Hijo
Siete del siete irrumpiste en un verano de inviernos,
sobre colinas embriagadas de agua dulce y cosechas tiernas. Te aguardaba como a
quien no le habría de caber entre sus manos el asombro de la vida. Y llegaste como
un torbellino de risas sobre un huerto sembrado de hojas de páramo y frailejón.
Y desde entonces hasta hoy has sido la nube que se
posa sobre la fugacidad de una estrella. La arteria vital de un río que a ratos
se desborda. El solar de los rosales que tu madre vigila para que no le falte
jamás su aroma a los días.
Cómo describirte, hijo, lo que fue y sigue siendo
nuestro tiempo juntos. Aún no sé quién enseñaba y quién aprendía. Nos
encontrábamos siempre en ese punto que conjugaba las preguntas y las
respuestas, como un camino que había que ascender. Tú querías comerte el mundo
y yo alimentaba mis saberes con tus desconciertos.
Girábamos en torno a un leño encendido o a la cazuela
de arcilla en la que tu madre preparaba aquel caldo de leche y queso en el cual
danzaban los granos de maíz y los gajitos de arepa de trigo. Y cómo nos
gustaba, hijo, asomarnos a aquel balcón de la casa de la abuela Victoria desde la cual
divisábamos la noche atravesada de constelaciones y cocuyos.
Y ahora que habito aldeas siderales y que puedo
mirarte desde el cobijo de una tempestad o un rayo atado a la cola de un
cometa, he podido ver cómo crecen esos ojos que tu abuela Luna me entregó para
que yo los depositara en el anclaje de tus sueños.
Y convertidos ahora en centinelas de las galaxias cada
día lo iniciamos con ese abrazo que precedía las horas de escuela, o el que
reparábamos, con herramientas de luz, al encontrarnos en los mediodías, aún resplandecientes
de noche.
Sé que son muchas las cosas que tenemos por contarnos.
Y que en este tiempo de estar alejado de esa vereda que conduce al río o a la
montaña, te estás formando en ese código de vida que hicimos nuestro aún antes
de nacer. Lo decía siempre tu abuelo Isaac: siempre más alto con justicia y
humanidad. Y una balanza sin contrapeso, una escalera tocando los destellos
lunares y un corazón hecho de pomarrosas.

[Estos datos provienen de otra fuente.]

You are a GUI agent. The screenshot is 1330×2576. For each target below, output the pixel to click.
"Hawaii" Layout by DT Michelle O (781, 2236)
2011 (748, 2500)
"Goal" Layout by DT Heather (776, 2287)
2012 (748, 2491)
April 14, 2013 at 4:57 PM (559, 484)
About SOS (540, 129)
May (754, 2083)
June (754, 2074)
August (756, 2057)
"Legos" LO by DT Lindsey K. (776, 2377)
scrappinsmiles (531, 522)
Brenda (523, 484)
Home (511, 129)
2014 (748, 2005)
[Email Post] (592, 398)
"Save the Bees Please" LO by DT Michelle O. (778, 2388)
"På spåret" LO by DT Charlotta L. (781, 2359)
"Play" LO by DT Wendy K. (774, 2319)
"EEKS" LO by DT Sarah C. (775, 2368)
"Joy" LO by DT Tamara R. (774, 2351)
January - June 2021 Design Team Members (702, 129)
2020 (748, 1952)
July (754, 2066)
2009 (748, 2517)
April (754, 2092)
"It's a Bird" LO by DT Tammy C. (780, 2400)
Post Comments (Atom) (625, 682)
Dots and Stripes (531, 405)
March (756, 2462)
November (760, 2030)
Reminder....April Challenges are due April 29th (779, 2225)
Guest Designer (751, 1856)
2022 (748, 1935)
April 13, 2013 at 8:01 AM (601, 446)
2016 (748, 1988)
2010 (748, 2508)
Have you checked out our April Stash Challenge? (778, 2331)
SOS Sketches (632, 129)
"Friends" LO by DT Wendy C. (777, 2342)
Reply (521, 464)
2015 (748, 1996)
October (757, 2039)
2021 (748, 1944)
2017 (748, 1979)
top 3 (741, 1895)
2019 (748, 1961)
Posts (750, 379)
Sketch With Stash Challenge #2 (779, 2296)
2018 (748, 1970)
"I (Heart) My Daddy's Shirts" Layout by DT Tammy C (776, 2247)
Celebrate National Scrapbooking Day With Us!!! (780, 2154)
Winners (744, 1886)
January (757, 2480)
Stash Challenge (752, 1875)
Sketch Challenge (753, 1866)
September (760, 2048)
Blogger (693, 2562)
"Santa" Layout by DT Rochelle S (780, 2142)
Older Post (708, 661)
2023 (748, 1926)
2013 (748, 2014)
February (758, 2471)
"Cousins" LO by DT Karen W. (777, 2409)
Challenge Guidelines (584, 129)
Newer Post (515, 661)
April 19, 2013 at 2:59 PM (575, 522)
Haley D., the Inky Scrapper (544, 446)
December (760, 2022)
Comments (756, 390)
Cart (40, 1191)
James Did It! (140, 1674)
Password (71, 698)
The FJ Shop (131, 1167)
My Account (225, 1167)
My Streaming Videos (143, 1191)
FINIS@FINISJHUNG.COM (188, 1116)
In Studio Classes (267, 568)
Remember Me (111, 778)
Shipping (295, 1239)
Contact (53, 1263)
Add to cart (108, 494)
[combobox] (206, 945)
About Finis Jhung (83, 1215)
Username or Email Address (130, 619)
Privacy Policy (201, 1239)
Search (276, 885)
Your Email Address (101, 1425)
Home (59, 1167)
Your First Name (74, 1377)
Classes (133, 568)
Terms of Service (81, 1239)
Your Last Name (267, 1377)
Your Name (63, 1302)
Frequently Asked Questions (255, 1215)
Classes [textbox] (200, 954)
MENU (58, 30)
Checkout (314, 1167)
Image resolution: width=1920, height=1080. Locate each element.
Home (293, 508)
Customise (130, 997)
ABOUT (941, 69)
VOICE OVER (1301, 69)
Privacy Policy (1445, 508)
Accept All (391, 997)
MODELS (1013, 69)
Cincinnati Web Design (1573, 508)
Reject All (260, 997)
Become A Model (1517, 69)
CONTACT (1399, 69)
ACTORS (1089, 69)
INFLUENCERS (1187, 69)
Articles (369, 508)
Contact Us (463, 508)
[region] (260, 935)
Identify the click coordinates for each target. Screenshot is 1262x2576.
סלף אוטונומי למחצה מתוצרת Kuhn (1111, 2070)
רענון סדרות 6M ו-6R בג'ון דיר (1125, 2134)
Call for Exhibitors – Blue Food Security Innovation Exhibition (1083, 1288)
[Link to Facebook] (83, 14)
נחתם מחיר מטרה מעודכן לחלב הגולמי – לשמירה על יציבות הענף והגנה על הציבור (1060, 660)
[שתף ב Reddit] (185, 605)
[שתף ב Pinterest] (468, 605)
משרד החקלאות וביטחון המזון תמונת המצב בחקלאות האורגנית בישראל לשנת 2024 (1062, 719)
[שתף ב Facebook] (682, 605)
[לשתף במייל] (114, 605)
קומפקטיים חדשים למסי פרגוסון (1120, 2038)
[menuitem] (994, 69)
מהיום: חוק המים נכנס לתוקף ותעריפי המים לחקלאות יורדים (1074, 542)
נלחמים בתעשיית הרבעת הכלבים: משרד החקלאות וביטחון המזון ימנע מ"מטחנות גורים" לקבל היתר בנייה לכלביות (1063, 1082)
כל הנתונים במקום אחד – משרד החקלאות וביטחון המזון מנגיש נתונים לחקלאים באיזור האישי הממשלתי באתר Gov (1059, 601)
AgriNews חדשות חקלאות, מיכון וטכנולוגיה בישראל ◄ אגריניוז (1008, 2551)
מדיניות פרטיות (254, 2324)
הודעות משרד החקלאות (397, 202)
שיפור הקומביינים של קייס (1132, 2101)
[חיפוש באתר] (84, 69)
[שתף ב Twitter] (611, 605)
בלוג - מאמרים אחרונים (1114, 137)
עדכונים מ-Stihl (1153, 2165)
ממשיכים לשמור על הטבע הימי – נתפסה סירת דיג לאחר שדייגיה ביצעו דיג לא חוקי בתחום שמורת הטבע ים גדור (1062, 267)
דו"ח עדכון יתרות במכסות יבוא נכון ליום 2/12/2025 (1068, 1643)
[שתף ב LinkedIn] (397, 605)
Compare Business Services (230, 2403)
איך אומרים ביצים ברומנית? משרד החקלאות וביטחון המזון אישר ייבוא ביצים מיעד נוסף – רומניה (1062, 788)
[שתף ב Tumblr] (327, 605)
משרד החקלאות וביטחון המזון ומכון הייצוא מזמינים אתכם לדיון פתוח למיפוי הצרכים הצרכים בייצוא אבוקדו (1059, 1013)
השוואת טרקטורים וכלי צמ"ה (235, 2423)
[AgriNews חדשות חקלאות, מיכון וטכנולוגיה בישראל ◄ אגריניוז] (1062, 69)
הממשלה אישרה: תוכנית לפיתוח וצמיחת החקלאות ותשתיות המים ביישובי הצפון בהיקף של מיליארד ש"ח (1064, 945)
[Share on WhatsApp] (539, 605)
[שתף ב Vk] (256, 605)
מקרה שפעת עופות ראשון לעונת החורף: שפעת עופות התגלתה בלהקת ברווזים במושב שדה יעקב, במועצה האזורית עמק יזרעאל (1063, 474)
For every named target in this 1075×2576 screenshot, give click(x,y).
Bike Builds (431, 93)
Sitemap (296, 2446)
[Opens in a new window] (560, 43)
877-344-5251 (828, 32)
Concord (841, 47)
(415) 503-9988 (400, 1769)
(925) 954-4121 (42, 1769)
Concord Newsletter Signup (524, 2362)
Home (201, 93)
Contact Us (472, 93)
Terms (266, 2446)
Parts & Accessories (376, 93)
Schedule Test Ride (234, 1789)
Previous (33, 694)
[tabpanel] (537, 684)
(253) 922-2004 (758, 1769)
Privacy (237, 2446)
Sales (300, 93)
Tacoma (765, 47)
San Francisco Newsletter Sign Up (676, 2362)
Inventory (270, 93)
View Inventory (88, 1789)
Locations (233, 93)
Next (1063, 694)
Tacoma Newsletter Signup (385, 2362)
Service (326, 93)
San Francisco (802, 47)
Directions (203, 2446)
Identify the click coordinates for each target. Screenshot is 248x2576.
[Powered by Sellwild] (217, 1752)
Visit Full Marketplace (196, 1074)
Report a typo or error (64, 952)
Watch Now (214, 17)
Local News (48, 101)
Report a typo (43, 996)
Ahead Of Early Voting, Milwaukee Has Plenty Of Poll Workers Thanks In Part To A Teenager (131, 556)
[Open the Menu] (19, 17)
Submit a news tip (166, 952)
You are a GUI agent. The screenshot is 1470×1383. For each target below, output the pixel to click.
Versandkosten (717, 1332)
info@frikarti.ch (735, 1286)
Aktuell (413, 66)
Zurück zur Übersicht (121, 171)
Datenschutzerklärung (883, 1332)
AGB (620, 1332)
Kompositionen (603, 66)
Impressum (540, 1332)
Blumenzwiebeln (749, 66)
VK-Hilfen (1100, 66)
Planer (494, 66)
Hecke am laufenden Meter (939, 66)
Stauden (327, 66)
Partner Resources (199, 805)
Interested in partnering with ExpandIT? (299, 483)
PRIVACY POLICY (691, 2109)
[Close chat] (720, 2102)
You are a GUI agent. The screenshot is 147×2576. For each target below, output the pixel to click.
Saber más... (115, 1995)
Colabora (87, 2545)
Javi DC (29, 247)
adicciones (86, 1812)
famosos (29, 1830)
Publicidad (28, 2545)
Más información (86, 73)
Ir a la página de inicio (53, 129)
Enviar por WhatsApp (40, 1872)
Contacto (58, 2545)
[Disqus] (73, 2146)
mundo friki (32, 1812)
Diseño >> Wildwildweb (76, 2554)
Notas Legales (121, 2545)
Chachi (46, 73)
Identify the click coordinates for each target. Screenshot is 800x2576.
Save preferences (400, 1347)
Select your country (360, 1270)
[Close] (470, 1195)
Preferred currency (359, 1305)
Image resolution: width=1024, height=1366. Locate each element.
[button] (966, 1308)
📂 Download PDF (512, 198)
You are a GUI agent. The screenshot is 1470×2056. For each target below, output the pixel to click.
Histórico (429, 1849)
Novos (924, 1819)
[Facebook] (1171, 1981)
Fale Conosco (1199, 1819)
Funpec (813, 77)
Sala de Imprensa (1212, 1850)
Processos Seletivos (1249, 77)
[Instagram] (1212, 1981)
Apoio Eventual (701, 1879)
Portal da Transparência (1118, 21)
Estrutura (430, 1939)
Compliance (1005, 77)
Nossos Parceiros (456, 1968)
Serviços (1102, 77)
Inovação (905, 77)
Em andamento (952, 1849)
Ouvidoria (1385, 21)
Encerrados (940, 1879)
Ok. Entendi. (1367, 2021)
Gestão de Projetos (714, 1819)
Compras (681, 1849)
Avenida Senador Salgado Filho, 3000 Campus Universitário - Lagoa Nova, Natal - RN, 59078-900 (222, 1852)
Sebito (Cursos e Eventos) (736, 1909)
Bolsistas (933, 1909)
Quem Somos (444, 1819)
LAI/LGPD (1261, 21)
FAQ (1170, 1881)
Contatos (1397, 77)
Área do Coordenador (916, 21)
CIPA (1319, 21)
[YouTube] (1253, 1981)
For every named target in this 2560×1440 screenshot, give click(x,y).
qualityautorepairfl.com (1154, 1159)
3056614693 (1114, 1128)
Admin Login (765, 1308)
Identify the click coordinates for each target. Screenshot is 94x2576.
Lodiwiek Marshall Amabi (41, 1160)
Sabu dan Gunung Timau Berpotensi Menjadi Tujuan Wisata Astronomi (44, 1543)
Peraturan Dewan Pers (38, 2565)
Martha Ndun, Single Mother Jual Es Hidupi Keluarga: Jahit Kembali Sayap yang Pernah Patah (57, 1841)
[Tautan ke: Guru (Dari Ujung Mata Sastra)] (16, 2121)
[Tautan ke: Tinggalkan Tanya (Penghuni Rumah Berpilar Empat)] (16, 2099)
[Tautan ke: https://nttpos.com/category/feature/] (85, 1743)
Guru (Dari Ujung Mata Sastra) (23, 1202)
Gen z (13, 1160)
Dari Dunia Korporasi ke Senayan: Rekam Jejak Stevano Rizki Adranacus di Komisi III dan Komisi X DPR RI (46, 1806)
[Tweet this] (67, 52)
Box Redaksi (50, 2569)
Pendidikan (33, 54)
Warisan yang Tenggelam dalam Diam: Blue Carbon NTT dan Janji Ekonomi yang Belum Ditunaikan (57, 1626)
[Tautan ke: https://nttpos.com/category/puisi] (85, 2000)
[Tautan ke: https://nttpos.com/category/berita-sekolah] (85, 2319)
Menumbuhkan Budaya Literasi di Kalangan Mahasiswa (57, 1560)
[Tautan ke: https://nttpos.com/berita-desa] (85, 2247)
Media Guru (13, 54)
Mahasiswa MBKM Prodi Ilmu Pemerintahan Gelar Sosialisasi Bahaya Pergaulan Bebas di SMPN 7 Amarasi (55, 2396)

Viniste hijo a dejar tus propias huellas sobre las que
no pude culminar. Y hoy cuando alcanzas edad de equinoccio, trayecto de
montaña, estación creciente de la vida, yo te traigo ese canto que se me quedó
dormido en la garganta, un racimo de luceros y un recinto donde aposentar los
sueños.
Te traigo la algarabía de los días de campanario y las
piedras de cuarzo. Y bajo la almohada una carta escrita con hilos de fósforo. En
ella encontrarás todo los te quiero que voy guardando para plantarlos como
farolitos que hagan relumbrar cada uno de tus pasos.
Estaré contigo, como siempre lo he estado. Y juntos
jugaremos a encender las velas de esa torta que tu tía siempre pide que no
falte para celebrar la fiesta de tu andar.
Y nos reiremos juntos, como siempre, en la esquina de
algún cuento, a orillas de una canción que no me he aprendido y en los confines
de los afanes de tu madre en cuyo regazo florecieron tus alas.
No olvides nunca, hijo, que estoy siempre a tu lado.
Que basta que gires para encontrarme. Te quiero y te abrazo.